A Qualitative Analysis of Barriers to Papanicolaou (Pap) Testing and Gynecological Care in Survivors of Intimate Partner Violence

Background and Purpose: Survivors of intimate partner violence (IPV) experience negative sexual health outcomes, including HIV/AIDS and STI risk, unplanned pregnancy, and cervical cancer. With proper care and resources, these outcomes are highly preventable and treatable. For example, HPV vaccine prevents cervical cancer, and Papanicolaou (Pap) testing can detect early signs of cancer when treatment options have a high success rate. Most STIs are treatable with proper diagnosis and medical care. Even for HIV/AIDS and genital herpes, which have no cure, anti-retroviral medications are effective at viral suppression. Despite these viable resources to optimize sexual health, survivors face numerous challenges in accessing gynecological care. This qualitative descriptive analysis explores and describes IPV survivors’ barriers in seeking and obtaining gynecological care.
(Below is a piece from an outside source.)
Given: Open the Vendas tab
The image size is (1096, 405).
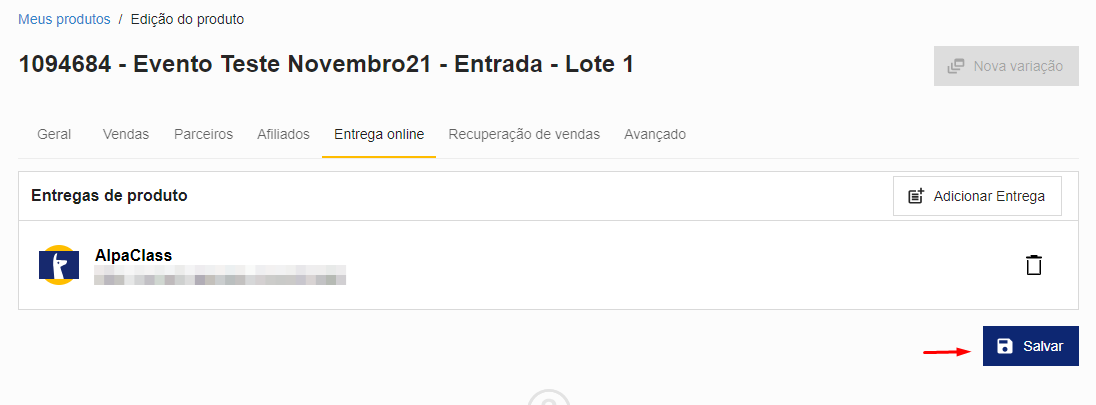Looking at the screenshot, I should point(126,134).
: In this secondary analysis, data were drawn from a qualitative descriptive study of IPV survivors’ sexual health and healing. Data sources were verbatim, de-identified transcripts of 28 in-depth, in-person, semi-structured individual interviews with women, over 18, who reported any lifetime IPV. Three research team members, including the PI of the original study, developed a coding structure and corresponding codebook based on an inductive analysis. This analysis generated four categories of barriers to sexual healthcare: cognitive and affective barriers, partner-related barriers due to IPV, resource-related barriers, and healthcare system-related barriers. In a second round of analysis, team members identified subcategories within these categories and developed thematic statements to identify complexities and relationships within and across categories and subcategories.

Findings: First, IPV survivors described discomfort, shame, and fear and anxiety as affective barriers that discouraged them from seeking care. Rooted in social gendered sexual norms, participants described gynecological exams as “demoralizing” and STI diagnoses as “embarrassing.” Participants were afraid to discover test results and found their experience with providers anxiety-provoking in terms of IPV disclosure and prior sexual assault. Second, participants discussed resource barriers based on the cost of care and their uninsured health status. Misinformation about free and low-cost gynecological care created a compound barrier between cognitive barriers –that is, low levels of service knowledge—and lack of insurance. Third, partner control limited survivors’ abilities to seek healthcare. In the context of sexual abuse, partners controlled reproductive and sexual decision making: in a “DV situation you don’t really get the option...they don’t want kids, you get on the pill. They want children, you don’t.” , within the healthcare system, participants described sterile, uncomfortable environments, being dismissed and judged by healthcare providers, and ineffective provider communication that limited their ability to obtain care and impeded their ability to follow healthcare recommendations.

Conclusions/Implications: This research gives voice to IPV survivors’ perspectives on barriers to gynecological care. Addressing these barriers calls for interdisciplinary collaboration between social service, public health, and medicine. Social workers are uniquely positioned to foster these collaborations to meet the social work grand challenges of closing the health gap and promoting healthy relationships to end gender-based violence. Given the macro-level challenges described, future research can focus on healthcare systems and health policies as targets for intervention and reform.